_YOUR OBJECTIVE:_
Please filter the entries and return only the lines that include "computer".

Dataset entries
=== Section Start ===

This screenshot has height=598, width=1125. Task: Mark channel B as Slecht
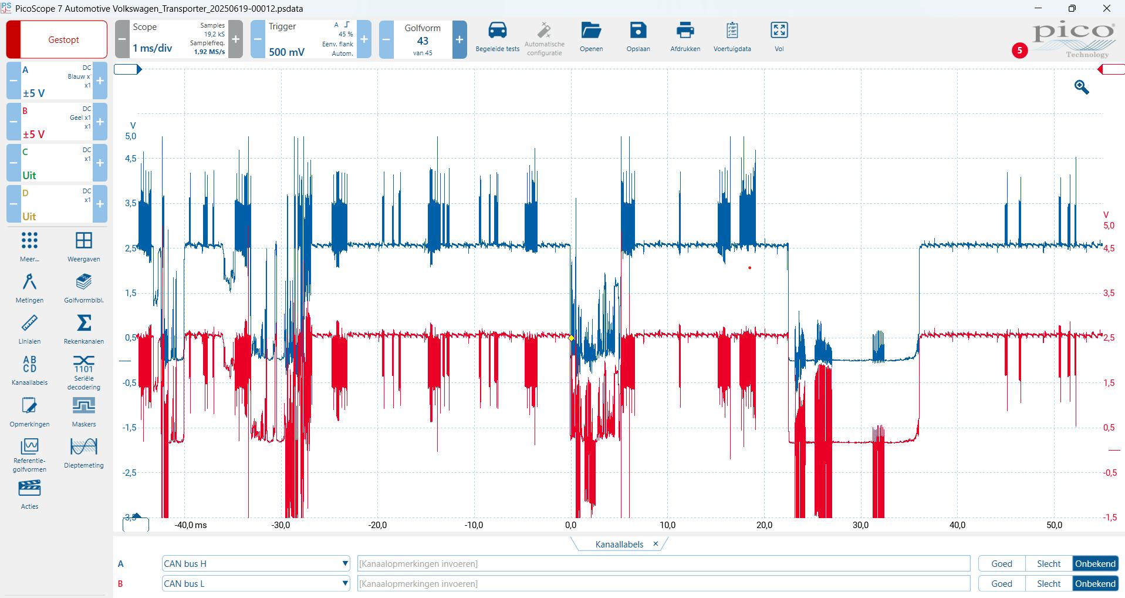coord(1049,584)
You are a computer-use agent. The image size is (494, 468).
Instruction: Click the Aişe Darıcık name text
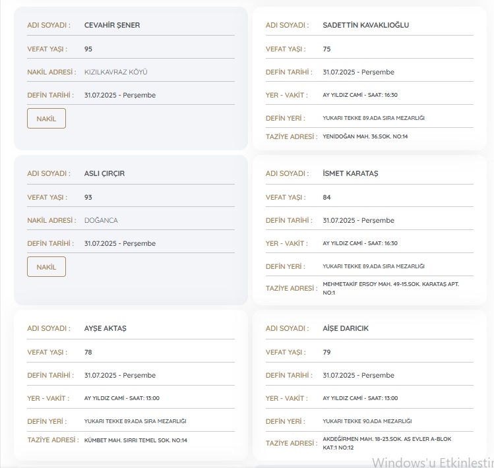coord(346,328)
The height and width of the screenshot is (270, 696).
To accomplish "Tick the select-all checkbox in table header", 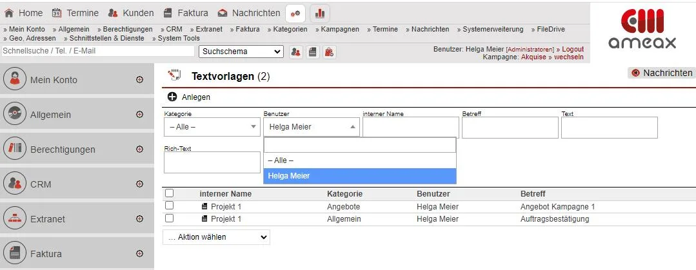I will tap(170, 193).
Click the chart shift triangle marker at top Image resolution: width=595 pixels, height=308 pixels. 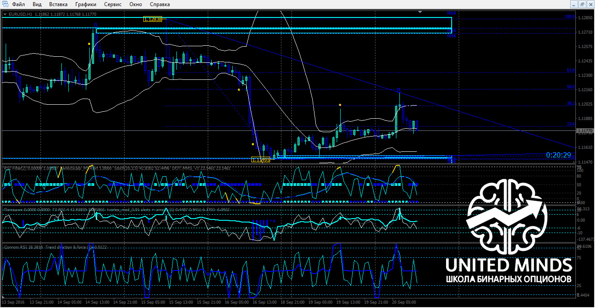pyautogui.click(x=420, y=12)
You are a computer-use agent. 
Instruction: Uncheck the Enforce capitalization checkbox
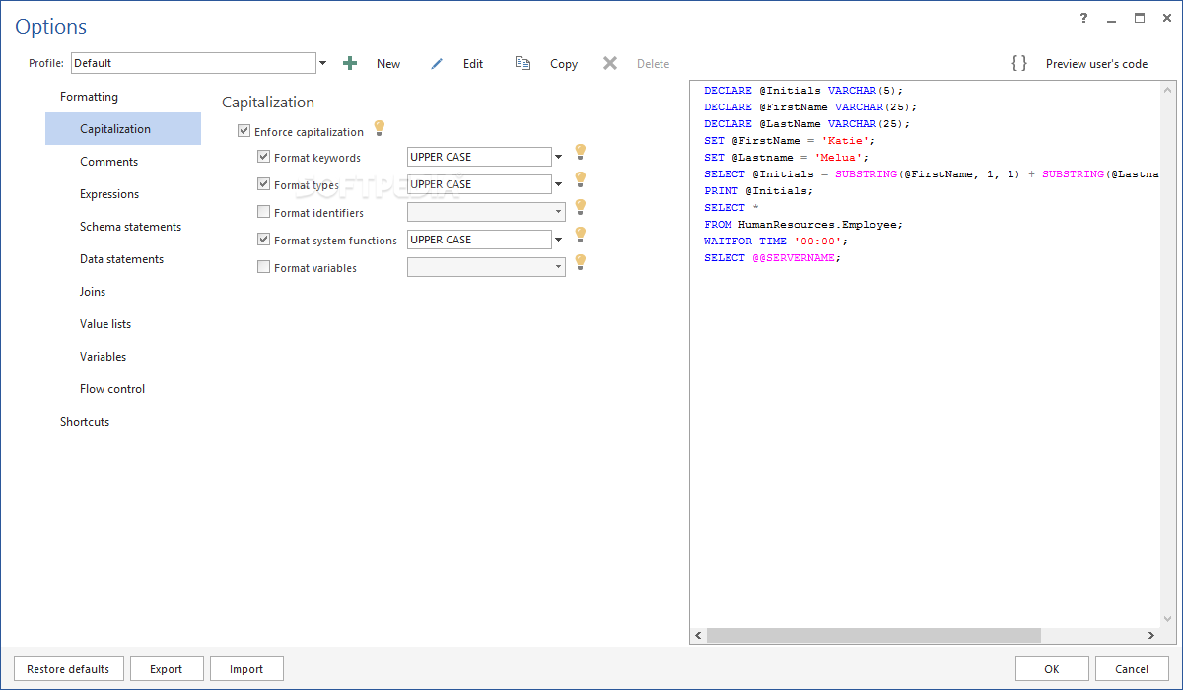(244, 131)
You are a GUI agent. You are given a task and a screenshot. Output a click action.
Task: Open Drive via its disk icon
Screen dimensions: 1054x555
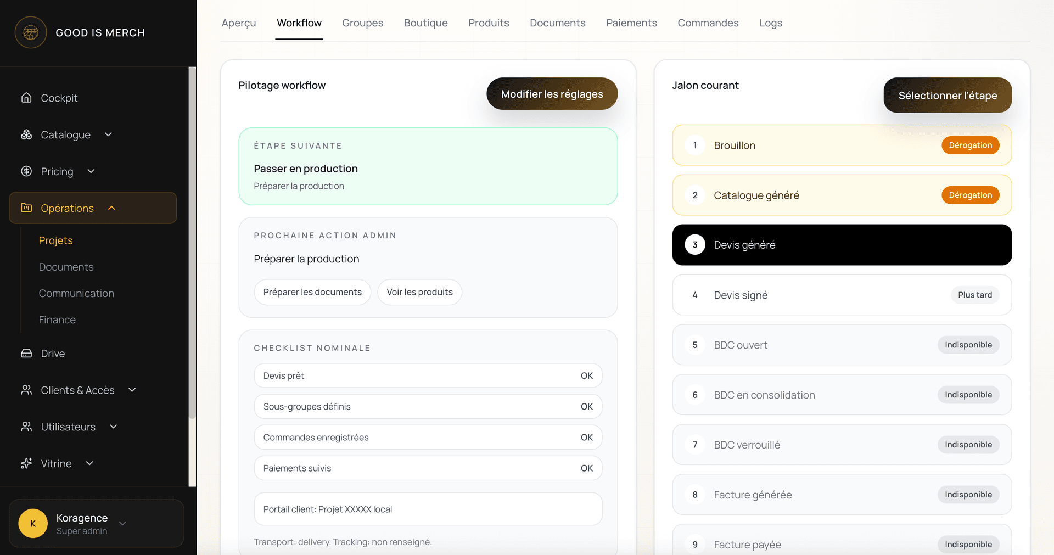pos(26,354)
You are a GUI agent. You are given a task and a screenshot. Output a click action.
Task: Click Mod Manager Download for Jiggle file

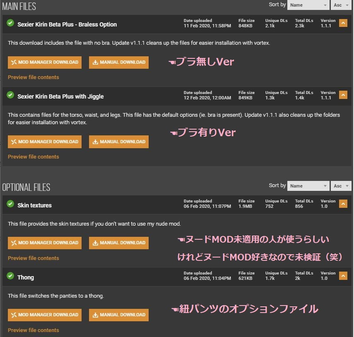coord(45,142)
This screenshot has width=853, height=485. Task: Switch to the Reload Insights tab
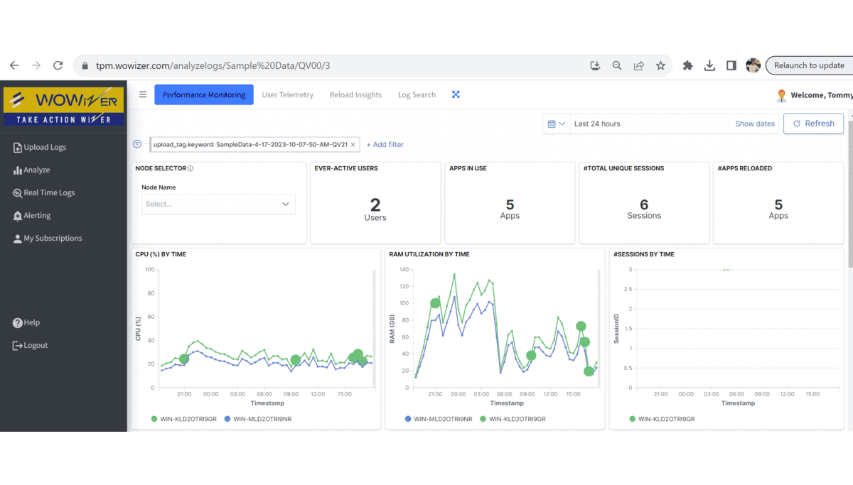(x=355, y=94)
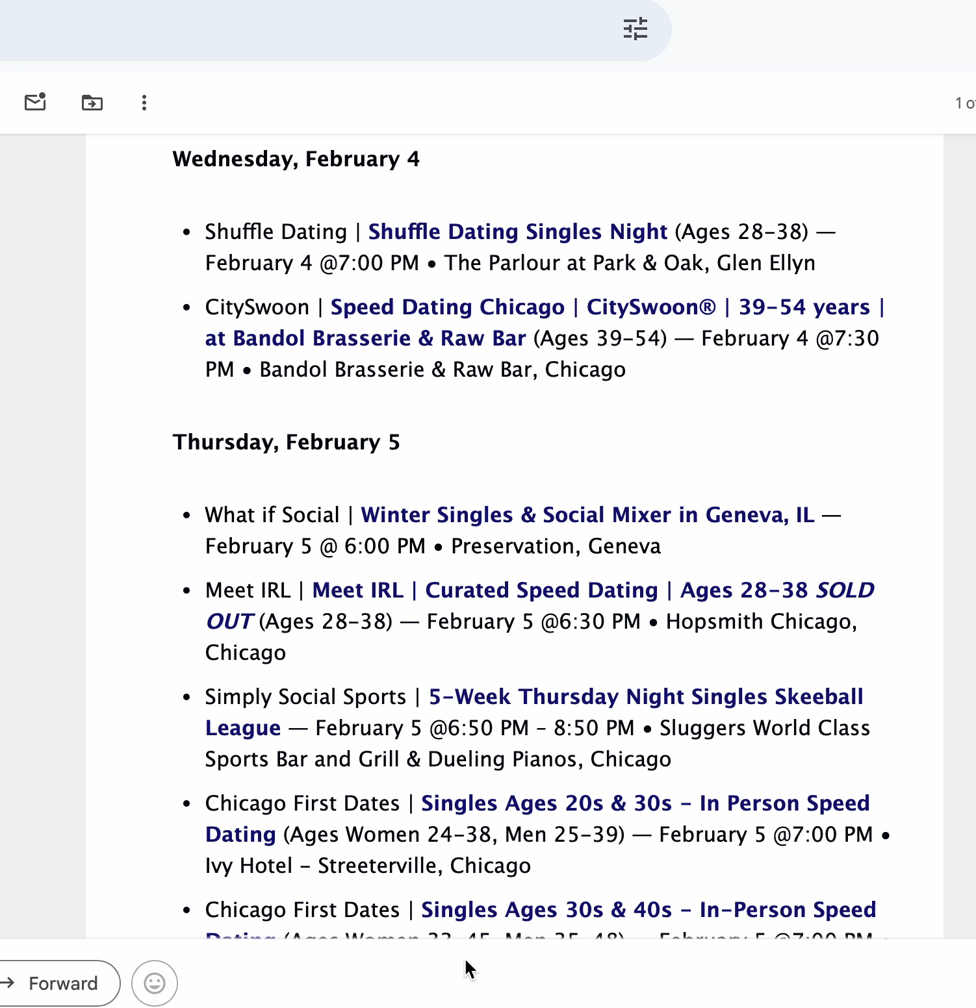
Task: Select the Thursday, February 5 heading
Action: (286, 442)
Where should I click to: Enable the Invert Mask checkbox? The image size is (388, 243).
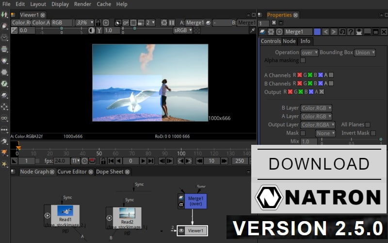coord(373,133)
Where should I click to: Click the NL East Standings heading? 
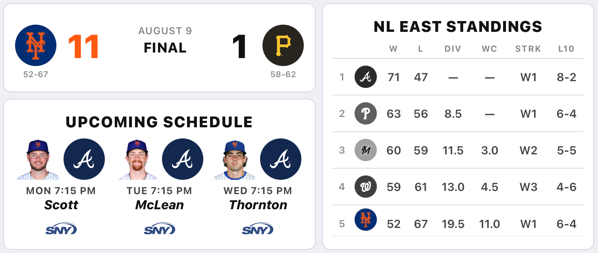(x=458, y=27)
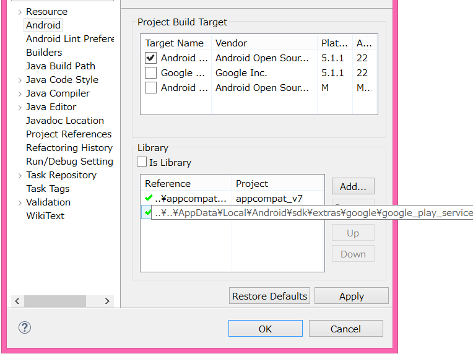Select Builders in the property list
Viewport: 473px width, 359px height.
pyautogui.click(x=44, y=53)
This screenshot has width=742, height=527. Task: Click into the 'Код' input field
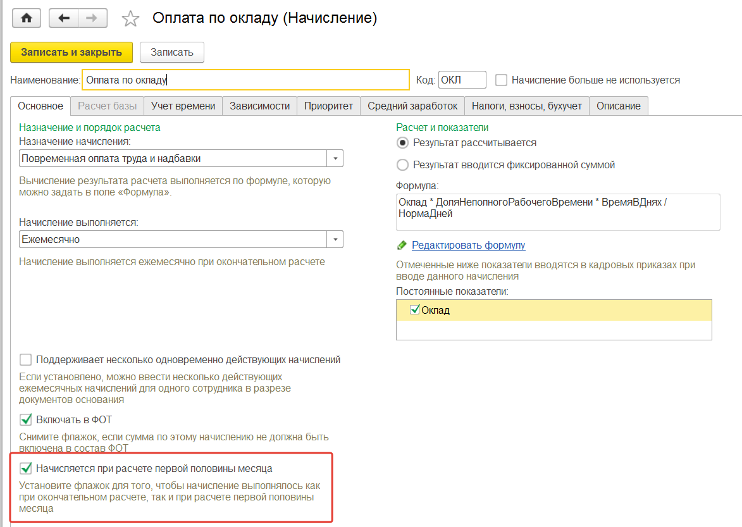462,80
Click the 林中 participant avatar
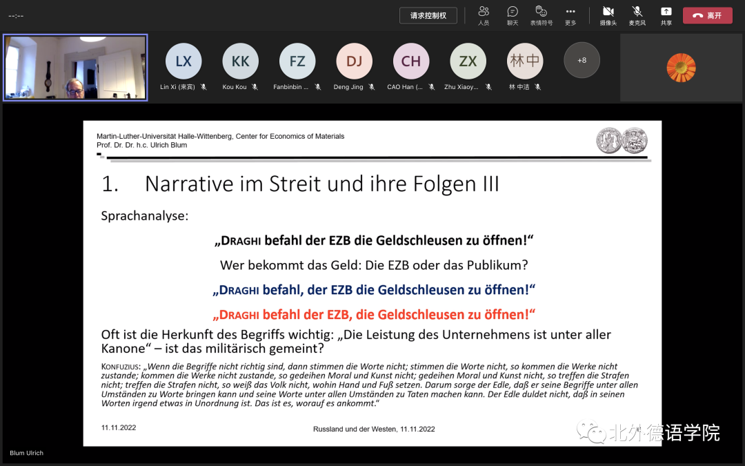This screenshot has height=466, width=745. (x=525, y=61)
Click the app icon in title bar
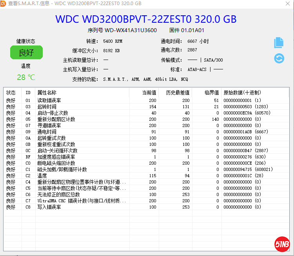 click(4, 4)

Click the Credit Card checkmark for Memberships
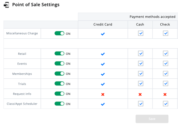pos(103,74)
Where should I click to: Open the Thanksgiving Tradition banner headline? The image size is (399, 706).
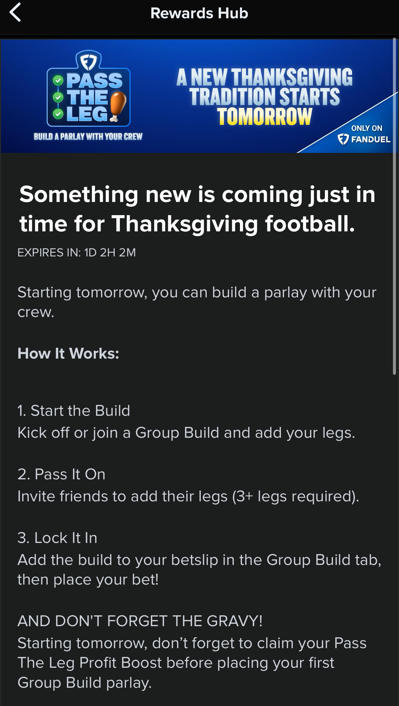coord(264,87)
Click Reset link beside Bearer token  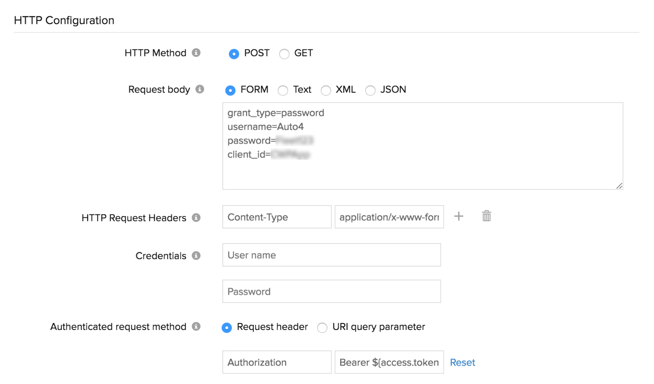click(462, 362)
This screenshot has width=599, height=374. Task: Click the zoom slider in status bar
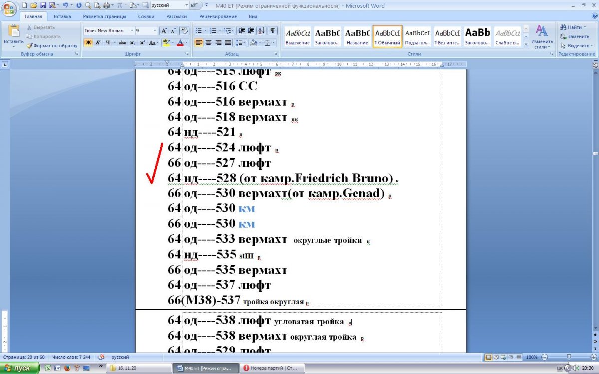pos(569,357)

=== Section End ===

_EXERCISE RESPONSE:_
You are a computer-use agent. The image size is (494, 468).
You are a computer-use agent. 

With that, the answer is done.